The cost of this financing is substantialÂ…but so are the risks. Consider that with a $25,000 (25%) down payment, mortgage insurance would be avoided entirely. As such this $3,562.50 (3.75%) fee is the price paid for the additional $20,000 (20%) of financing required. The new fee is equal to 17.8% of this additional $20,000 of financing while the current fee is only 11.9% of the added financing required.

Please see Saving on Mortgage Insurance Fees.

Opportunity cost of RRSP Home Buyers Plan

Borrowers may want to take a closer look at all their options. Alternative sources of financing may be cheaper in some cases. Most financial planners warn of the high opportunity cost of using RRSP funds as down payment money. However, withdrawing a larger amount from an RRSP under the Home Buyers Plan could result in a lower mortgage insurance fee and lower overall costs. This may be the case if the amount withdrawn results in a down payment of 25% and the mortgage insurance fee is avoided. In addition, a down payment of 10% or 15% would reduce the CMHC fee from 3.75% of the mortgage amount to 2.5% and 2% respectively. In some cases the return expected on the RRSP may be less than the sum costs of this added financing.

Alternatives To Mortgage Insurance

Borrowing the additional funds required from other sources in order to avoid, or reduce, the CMHC fees payable may also be a good move. Some mortgage lenders refer to this as the Family Financing Plan because the borrower uses the equity in their parents home to secure second mortgage financing that will constitute the down payment on their new home. Assuming the above home purchase example the borrower will be paying a mortgage insurance fee of 3.75% for an additional 20% of mortgage financing. If the borrower can secure a conventional mortgage of 75%, and the parents are willing to allow their son or daughter to mortgage their home for the balance of the funds required (20%), the mortgage insurance fee will be avoided entirely- and the cash down payment is still only 5%.

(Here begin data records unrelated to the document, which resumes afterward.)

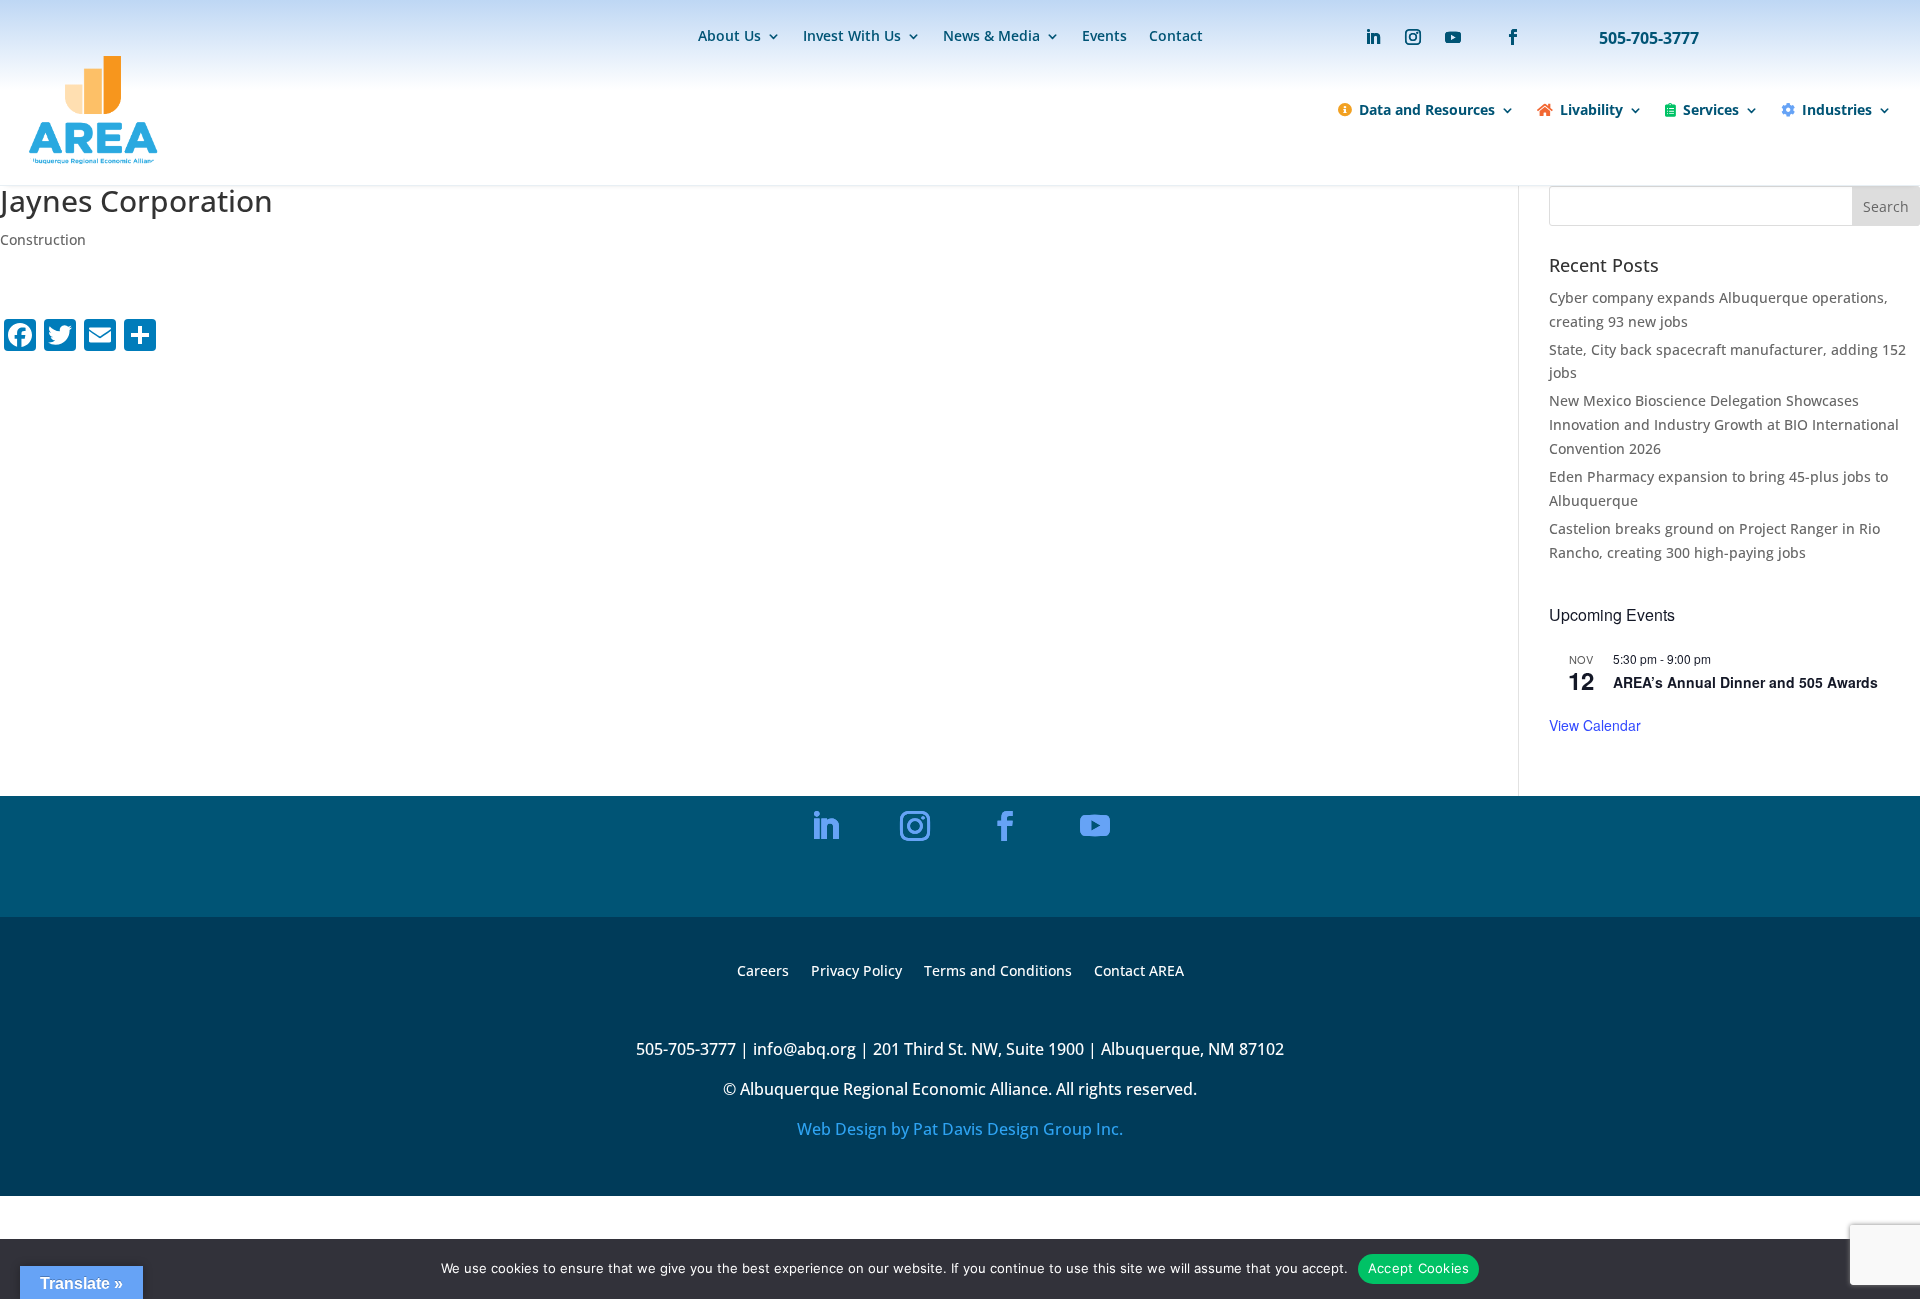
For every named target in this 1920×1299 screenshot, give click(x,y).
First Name (788, 781)
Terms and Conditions (998, 972)
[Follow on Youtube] (1453, 37)
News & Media (991, 37)
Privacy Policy (856, 972)
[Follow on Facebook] (1503, 37)
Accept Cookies (1419, 1268)
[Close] (1164, 624)
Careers (763, 972)
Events (1104, 37)
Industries (1837, 109)
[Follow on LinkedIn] (1373, 37)
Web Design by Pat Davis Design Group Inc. (960, 1129)
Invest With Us (852, 37)
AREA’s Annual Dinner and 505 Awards (1745, 682)
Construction (43, 239)
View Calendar (1595, 725)
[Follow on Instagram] (1413, 37)
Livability (1591, 109)
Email (774, 713)
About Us (729, 37)
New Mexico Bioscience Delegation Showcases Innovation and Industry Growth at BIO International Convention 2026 (1724, 424)
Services (1711, 109)
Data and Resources (1427, 109)
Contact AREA (1139, 972)
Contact (1176, 37)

The added financing received by insuring the mortgage is $20,000, at a cost of $3,562.50. The result is usually $23,562.50 added to the $75,000 conventional mortgage as most borrowers typically finance the mortgage insurance fee. This fee is a cost of this extra financing, and necessarily a form of interest. The effective interest rate can be calculated in order to compare the insured mortgage approach with alternative financing such as the "Family " approach.

Assume an average interest rate of 8% for the entire 25 year amortization of the $23,562.50 debt.

In reality we have $20,000 at an interest cost of 8% per annum plus an up front cost of $3,5621.50. The effective annual interest rate of the two costs combined is 10.07% The mortgage insurance fee has the effect of increasing the assumed average annual interest rate of 8% by two full percentage points on the additional financing.

If the parents were to lend their son or daughter the $20,000 at this 10.07% rate of interest the monthly mortgage payments would be $179,83. Taking the CMHC approach, where $23,562.50 is financed at 8%, would also result in a monthly payment of $179,83. In either case the costs are the same and the borrower is equally indifferent to each alternative, from a financial perspective. However, the added cost of arranging this family financing must also be considered. These costs could include added legal fees and mortgage application fees.

In many cases no other financing options are available, or are not available at a cost competitive with the insured mortgage approach. The 5% down payment program has helped hundreds of thousands of Canadians reach their goal of home ownership sooner than would have otherwise been possible. It remains an important option for homebuyers, first, second, and last, who require or prefer high ratio financing.